ECHR issues warning to Norway over child welfare service
Feb.16, Oslo: Eight Norwegian child welfare cases have been heard by the European Court of Human Rights (ECHR) in Strasbourg over the past 15 months in what a long-time human rights lawyer has called “an extremely serious warning to Norway”.
According to reports the Norwegian Child Welfare Service (Barnevernet) has long been accused of overreach in its efforts to protect children from potentially abusive situations.

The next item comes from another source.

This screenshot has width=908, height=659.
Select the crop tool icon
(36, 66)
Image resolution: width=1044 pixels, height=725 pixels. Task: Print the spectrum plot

Barnevernet faced a wave of anger and worldwide protests last year that were largely spurred by the removal of five children from their Norwegian/Romanian parents. But although the Bodnariu family become a rallying point for both Romanians and the international Evangelical community, their case hardly stands alone.
Anders Henriksen, the head of section at the Norwegian Directorate for Children, Youth and Family Affairs (Bufdir), told The Local last year that a total of 1,664 children were taken into care in 2014. Of those, 424 had mothers who were born abroad, leading many to accuse the agency of “state kidnappings” over cultural differences.
With eight seperate cases having been taken up by the ECHR since December 2015, a long-time human rights lawyer has warned that Norway needs to take action to address the high number of complaints about the agency, the Local reported.
Speaking to TV2 about a 2016 case in which a child was taken from his parents because his mother was diagnosed as having minor mental problems, Gro Hillestad Thune, who was a judge on the court in Strasbourg for 17 years, said there needs to be better oversight of Barnevernet.
Czech MEP Tomáš Zdechovský, a leading voice amongst Barnevernet's critics, called the court's decision to take on so many Norwegian child welfare cases "a breakthrough".
He added that he hoped the attention the cases have received in the European court system will "expose the system flaws" within the Norwegian Child Welfare Service.